NP: There’s no difference between people from the Ashcroft Indian Band, Boston Flats, Loon Lake. The ESS is for everyone. But we’re only a team of four, and we can’t have a day off.

CP: People will now be coming to the ESS from 16 Mile, Marble Canyon, and we’ll welcome them with open arms. But 12 people took ESS training at the Ashcroft HUB last week, and only two have stepped forward to help us.

JB: And we’re struggling with the Red Cross.

NP: Only six per cent of AIB members—two families—(“Not mine!” says Greg Blain) have received assistance.

NP: It seems AIB members are not getting support, and it’s very frustrating.

GB: The Evacuation Order for most of the Reserve was lifted on August 3. The Order still applies to the houses that were lost.

CP: Because people don’t qualify for ESS support once the Order is lifted.

NP: We’ve received no information from the TNRD. Some people are frustrated, and we understand their frustration.

JB: We hope to be back in the Band office next week [the week of August 7], and will slowly move back there and start to downsize. People have jobs to go back to.

CP: I’ll go back to the health centre; and who will replace me at the ESS? We don’t want to leave people high and dry.

JB: Emergency Services BC doesn’t pay the staff wages [for the EOC and ESS]; those are being paid by the Ashcroft Indian Band.

CP: We need the people who took the ESS training at the HUB to help out, whatever time they can give. Nine o’clock a.m. to noon would help us. There’s lots of paperwork to do.

GB: We’re looking to start taking everything down [clearing sites] next week [the week of August 7].

SM: We’ve had two houses where families have gone back [to search the site with the assistance of Samaritan’s Purse volunteers]. We’re asking homeowners if they want to go up there with Samaritan’s Purse. Some do, some don’t. We’re trying to coordinate with people.

GB: We’d be cleaning up all their memories.

JB: Some people can’t go back there yet. They’re too traumatized.

SM: We’re giving them the option, house by house.

JB: We’re trying to do that part as fast as possible.

CP: Safety is the bottom line. There are septic tanks up there with no lids. People want to go back, and once we tell them why they can’t, they’re fine. We have to let them know the real facts.

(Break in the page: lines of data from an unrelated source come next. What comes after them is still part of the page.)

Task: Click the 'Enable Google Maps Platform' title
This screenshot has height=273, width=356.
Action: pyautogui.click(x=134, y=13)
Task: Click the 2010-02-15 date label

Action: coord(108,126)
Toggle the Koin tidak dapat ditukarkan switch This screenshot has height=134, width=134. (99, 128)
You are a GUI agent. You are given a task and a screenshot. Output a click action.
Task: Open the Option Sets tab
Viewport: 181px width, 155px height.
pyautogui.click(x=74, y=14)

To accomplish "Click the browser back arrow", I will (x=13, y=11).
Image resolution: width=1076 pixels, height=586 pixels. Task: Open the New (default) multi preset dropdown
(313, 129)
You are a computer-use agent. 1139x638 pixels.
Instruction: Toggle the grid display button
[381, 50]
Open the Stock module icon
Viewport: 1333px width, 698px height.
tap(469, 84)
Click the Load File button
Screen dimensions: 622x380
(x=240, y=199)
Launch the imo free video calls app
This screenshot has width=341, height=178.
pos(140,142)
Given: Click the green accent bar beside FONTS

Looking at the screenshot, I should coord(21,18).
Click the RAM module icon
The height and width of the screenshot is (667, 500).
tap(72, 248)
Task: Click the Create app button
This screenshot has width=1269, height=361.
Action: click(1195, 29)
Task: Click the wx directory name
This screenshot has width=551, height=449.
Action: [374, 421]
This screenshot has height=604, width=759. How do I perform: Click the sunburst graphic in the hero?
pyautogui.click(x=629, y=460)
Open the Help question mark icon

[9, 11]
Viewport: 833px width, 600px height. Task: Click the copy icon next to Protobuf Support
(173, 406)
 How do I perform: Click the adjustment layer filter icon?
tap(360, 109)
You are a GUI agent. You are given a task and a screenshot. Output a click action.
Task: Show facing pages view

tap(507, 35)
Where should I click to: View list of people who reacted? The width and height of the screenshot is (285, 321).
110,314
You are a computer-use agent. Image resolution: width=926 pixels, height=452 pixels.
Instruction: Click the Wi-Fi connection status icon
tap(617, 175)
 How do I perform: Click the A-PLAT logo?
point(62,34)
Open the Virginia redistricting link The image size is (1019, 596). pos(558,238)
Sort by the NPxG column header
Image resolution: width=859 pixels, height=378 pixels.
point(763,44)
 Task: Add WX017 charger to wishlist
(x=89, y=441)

JB: We’ve worked tirelessly to go through all the steps to get people back home.

GB: In a safe manner.

JB: It’s a slow process, but we’re trying to do it as fast as we can.

NP: Everyday people are doing great stuff.

JB: Businesses have been amazing. And people have been coming in with their GST cheques, to donate them.

GB: London Drugs was the first one in, with a donation of toiletries. Belkorp was great, providing power [from the methane gas plant at the landfill]. Santo Talarico has been great. There’s been more good than bad.

JB: The Cook’s Ferry Band has been great, as well as other small bands around us: Skeetchestn, Siska, Lower Nicola. Neighbouring chiefs offered help.

NP: Brandy at the bakery… .

JB: All our historical maps and records are gone, plus all our tools and equipment. And we’ve had no visit from our MP or the premier.

[A couple from Princeton comes into the EOC to say they have a truck full of household items they want to donate. Greg and Stew offer to drive with them up to the Band office and help unload the items there.]

NP: We appreciate the help we’ve got. But I know that Greg would really like Shania Twain to come.

CP: Let people know about the ESS at the River Inn [which could be moving soon]. It’s open Monday to Friday, 9 a.m. to 4 p.m. And the EOC is open seven days a week from 9 a.m. to 4 p.m.

NP: Everyone is exhausted.

CP: We stepped up to the line. We said we’d deal with this. We’re very proud to be Ashcroft Indian Band members.

An account has been set up at the Royal Bank of Canada for donations to Ashcroft Indian Band members, to help those who lost their homes and all their possessions. Donations can be made at any RBC branch using account number 02320-003-1027358 (AIB Fire Donations). Donations can also be made at the EOC on Railway Avenue in Ashcroft (beside Fields).